Should we worry about all errors in quantum code?

1 minute read

Published:

No, not necessarily.

I recently encountered the following observation in my research on fault-tolerant encoding:

... no \(Z\) errors are harmful for \(|0\rangle_{\text{L}}\) encoded with the Steane code... Because of the \(Z\) stabilizer operators of \(|0\rangle_{\text{L}}\) given above, arbitrary \(Z\) errors are equivalent to no error or single-qubit \(Z\) errors. - Goto

This is a powerful insight that allows the author to overlook all \(Z\) errors to devise an efficient encoding circuit with minimal overhead. And yet, I still struggle to see where it comes from. Thankfully, a colleague of mine pointed out a simple recipe to convince myself that this is true.

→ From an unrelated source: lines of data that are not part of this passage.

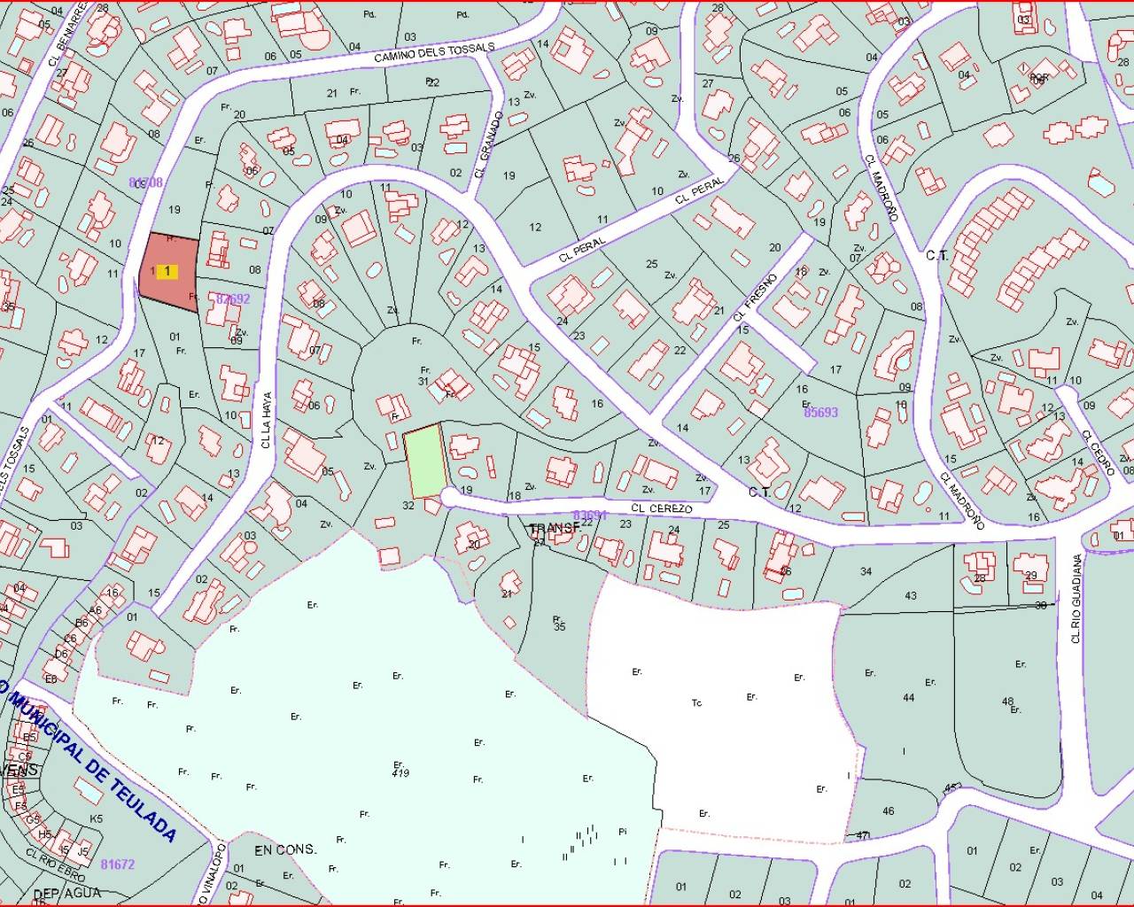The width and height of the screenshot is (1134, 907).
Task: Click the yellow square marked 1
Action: (x=166, y=272)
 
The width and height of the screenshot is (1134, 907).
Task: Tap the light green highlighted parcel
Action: (x=426, y=461)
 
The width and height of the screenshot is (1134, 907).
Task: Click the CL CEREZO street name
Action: (x=662, y=508)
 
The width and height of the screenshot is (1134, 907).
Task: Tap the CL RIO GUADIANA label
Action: (x=1076, y=598)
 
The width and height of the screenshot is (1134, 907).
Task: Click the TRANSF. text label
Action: (x=555, y=528)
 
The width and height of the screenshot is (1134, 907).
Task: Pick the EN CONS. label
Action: (x=284, y=849)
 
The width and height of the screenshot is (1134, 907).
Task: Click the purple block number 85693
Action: (x=820, y=412)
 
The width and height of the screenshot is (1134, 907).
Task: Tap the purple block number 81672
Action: (x=117, y=864)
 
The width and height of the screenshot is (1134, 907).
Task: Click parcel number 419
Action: (x=400, y=773)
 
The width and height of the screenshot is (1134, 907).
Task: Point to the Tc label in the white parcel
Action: (x=696, y=703)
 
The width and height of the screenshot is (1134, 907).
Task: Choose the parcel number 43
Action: (x=911, y=596)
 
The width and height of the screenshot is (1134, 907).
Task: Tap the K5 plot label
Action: (x=97, y=818)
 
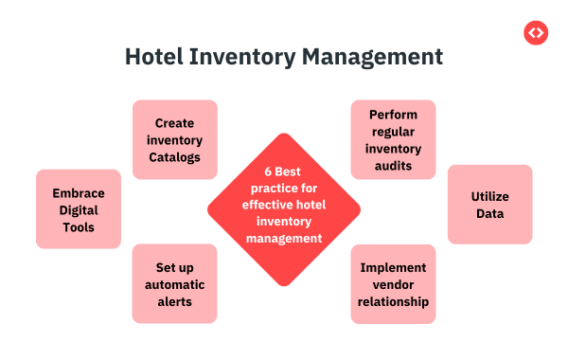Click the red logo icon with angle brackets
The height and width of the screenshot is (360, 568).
coord(536,32)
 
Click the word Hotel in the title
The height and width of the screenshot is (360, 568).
coord(154,57)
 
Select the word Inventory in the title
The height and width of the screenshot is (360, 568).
coord(242,57)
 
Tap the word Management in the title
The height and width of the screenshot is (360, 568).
coord(372,57)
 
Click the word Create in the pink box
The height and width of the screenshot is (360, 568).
coord(174,123)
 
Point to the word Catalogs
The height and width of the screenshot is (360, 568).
coord(174,157)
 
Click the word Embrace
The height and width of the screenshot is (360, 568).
coord(79,193)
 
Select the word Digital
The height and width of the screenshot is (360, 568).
coord(79,210)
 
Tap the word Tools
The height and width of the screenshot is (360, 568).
coord(79,227)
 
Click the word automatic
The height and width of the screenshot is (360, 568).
coord(174,284)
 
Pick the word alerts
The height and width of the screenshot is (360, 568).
coord(174,301)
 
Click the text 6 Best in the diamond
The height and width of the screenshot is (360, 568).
coord(282,171)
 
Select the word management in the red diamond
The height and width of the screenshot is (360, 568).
coord(284,239)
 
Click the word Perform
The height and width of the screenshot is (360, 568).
coord(394,115)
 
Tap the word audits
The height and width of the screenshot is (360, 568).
coord(394,166)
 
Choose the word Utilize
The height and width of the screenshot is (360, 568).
coord(490,196)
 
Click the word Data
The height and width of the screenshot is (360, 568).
coord(490,213)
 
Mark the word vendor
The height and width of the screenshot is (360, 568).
coord(394,285)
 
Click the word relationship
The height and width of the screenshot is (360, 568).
coord(394,302)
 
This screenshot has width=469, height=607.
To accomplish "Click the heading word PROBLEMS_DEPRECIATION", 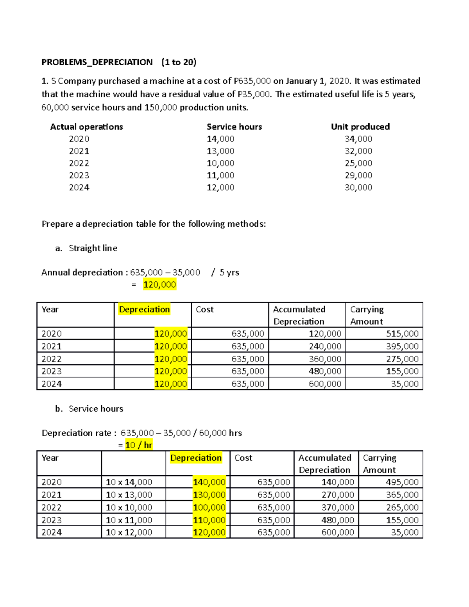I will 97,62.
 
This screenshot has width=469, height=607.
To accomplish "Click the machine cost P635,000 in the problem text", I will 252,81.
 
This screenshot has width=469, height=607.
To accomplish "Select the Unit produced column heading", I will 360,127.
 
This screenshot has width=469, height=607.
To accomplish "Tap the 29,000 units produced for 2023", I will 358,175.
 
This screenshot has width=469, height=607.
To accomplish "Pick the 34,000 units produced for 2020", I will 358,139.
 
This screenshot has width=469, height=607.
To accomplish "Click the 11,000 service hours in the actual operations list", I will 220,175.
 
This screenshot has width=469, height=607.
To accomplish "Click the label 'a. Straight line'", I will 86,248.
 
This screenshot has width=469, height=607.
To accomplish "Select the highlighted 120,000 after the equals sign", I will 159,285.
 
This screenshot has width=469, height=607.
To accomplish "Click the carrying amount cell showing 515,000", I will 402,334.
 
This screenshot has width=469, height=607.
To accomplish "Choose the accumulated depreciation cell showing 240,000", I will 325,346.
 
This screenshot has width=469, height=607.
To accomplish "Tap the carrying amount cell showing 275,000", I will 402,359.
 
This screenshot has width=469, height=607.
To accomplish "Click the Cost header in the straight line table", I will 205,310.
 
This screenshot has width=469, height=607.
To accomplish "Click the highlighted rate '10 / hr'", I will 139,445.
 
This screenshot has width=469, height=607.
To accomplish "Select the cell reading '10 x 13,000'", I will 129,495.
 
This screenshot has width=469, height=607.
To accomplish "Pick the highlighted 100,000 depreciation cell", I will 209,507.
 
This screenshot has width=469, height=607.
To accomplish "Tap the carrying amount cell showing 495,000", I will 402,482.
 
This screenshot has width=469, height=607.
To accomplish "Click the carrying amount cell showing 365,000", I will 402,495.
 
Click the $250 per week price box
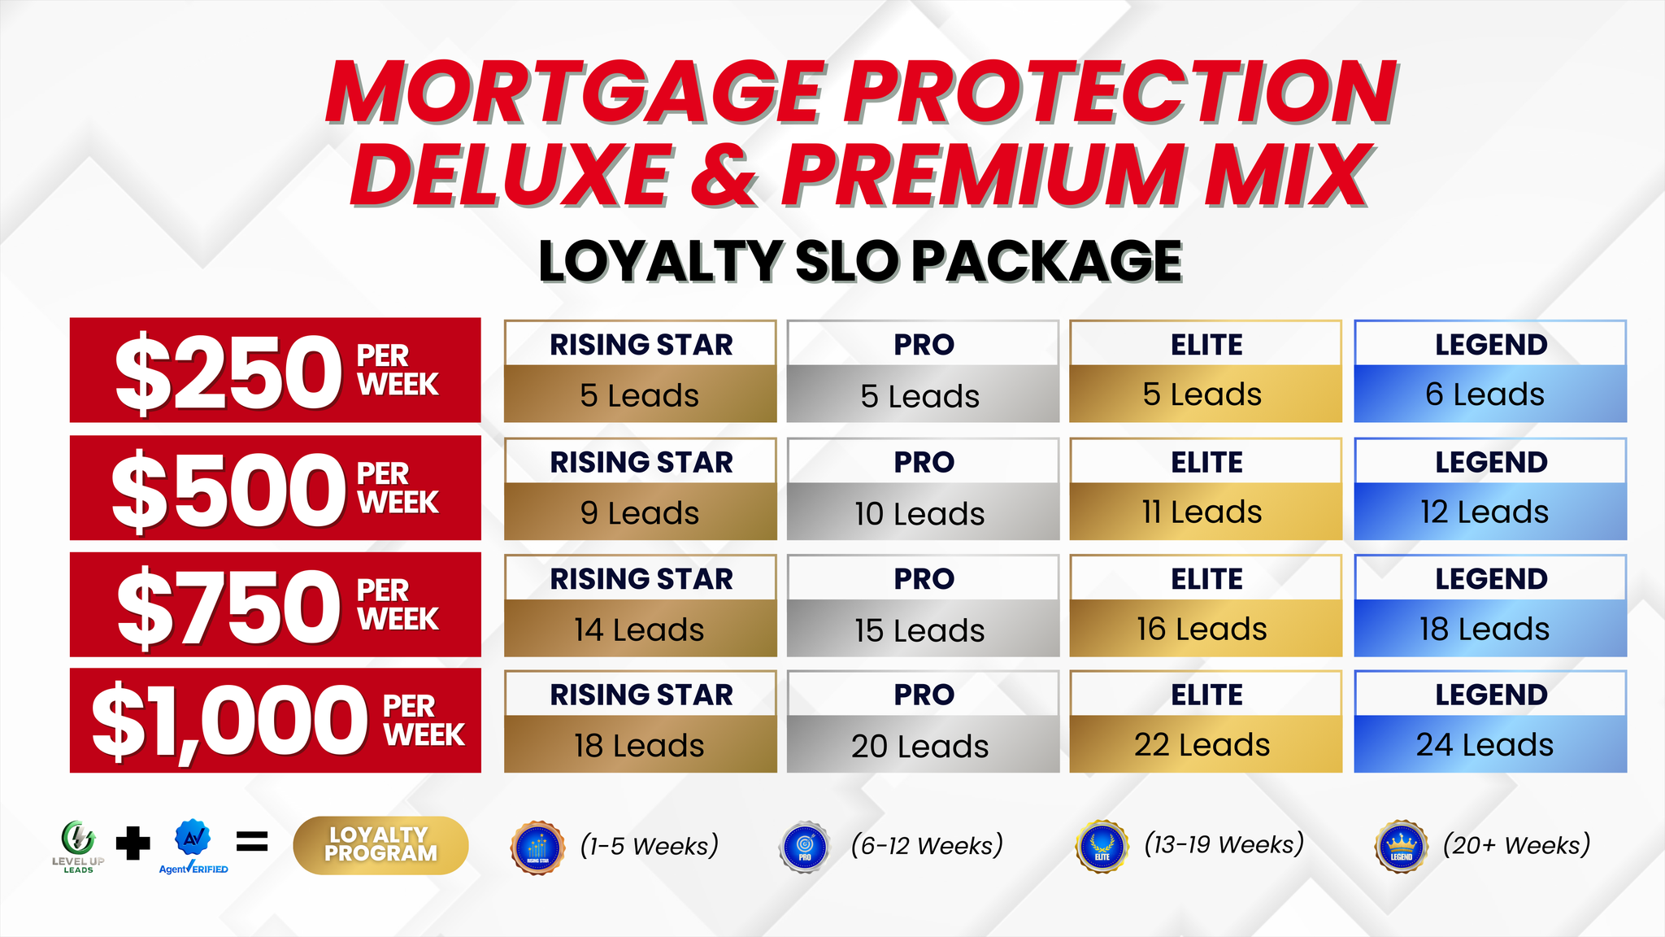pyautogui.click(x=276, y=370)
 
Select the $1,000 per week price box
pyautogui.click(x=276, y=721)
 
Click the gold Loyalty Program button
pyautogui.click(x=380, y=845)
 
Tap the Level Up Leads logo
pyautogui.click(x=78, y=847)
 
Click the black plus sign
pyautogui.click(x=133, y=843)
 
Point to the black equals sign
pyautogui.click(x=252, y=843)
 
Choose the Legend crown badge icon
pyautogui.click(x=1401, y=847)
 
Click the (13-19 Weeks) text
pyautogui.click(x=1224, y=844)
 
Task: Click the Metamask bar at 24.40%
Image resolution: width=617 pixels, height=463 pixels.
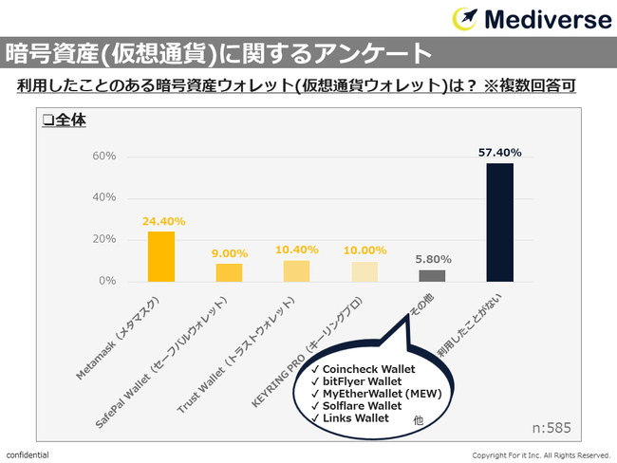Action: (160, 256)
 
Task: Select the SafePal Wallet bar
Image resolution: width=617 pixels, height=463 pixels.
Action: (229, 272)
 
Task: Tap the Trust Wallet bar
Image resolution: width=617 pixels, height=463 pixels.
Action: (296, 270)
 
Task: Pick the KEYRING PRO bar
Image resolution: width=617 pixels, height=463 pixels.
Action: (364, 271)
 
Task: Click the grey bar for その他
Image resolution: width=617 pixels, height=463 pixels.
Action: (432, 276)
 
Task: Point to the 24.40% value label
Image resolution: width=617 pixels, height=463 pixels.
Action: (163, 221)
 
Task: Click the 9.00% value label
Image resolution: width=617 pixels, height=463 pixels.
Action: (229, 253)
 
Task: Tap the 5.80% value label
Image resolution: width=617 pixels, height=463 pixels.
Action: (432, 259)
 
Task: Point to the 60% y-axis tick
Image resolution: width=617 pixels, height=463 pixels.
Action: (104, 156)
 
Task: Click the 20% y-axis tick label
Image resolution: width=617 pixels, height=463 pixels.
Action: (104, 239)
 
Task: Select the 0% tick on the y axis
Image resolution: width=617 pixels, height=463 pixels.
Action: (107, 281)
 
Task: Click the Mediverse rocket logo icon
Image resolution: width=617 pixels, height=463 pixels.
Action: (466, 18)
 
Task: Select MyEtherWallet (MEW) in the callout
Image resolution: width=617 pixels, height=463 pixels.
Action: (378, 393)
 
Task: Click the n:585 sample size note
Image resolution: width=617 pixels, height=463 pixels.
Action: (551, 428)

Consider an arbitrary multi-qubit \(Z\) error:

  1. If its weight is odd, apply 4-qubit \(Z\) stabilizers until we are left with a weight-1 error.
  2. If its weight is even, we can either:
    a. Play with 4-qubit \(Z\) stabilizers to see if it reduces to the Identity
    b. Apply the logical \(Z\) operator \(Z_{\rm L} = ZZZZZZZ\) to get an odd-weight error and go back to case 1

Now the question is: does this property extend to other CSS codes as well?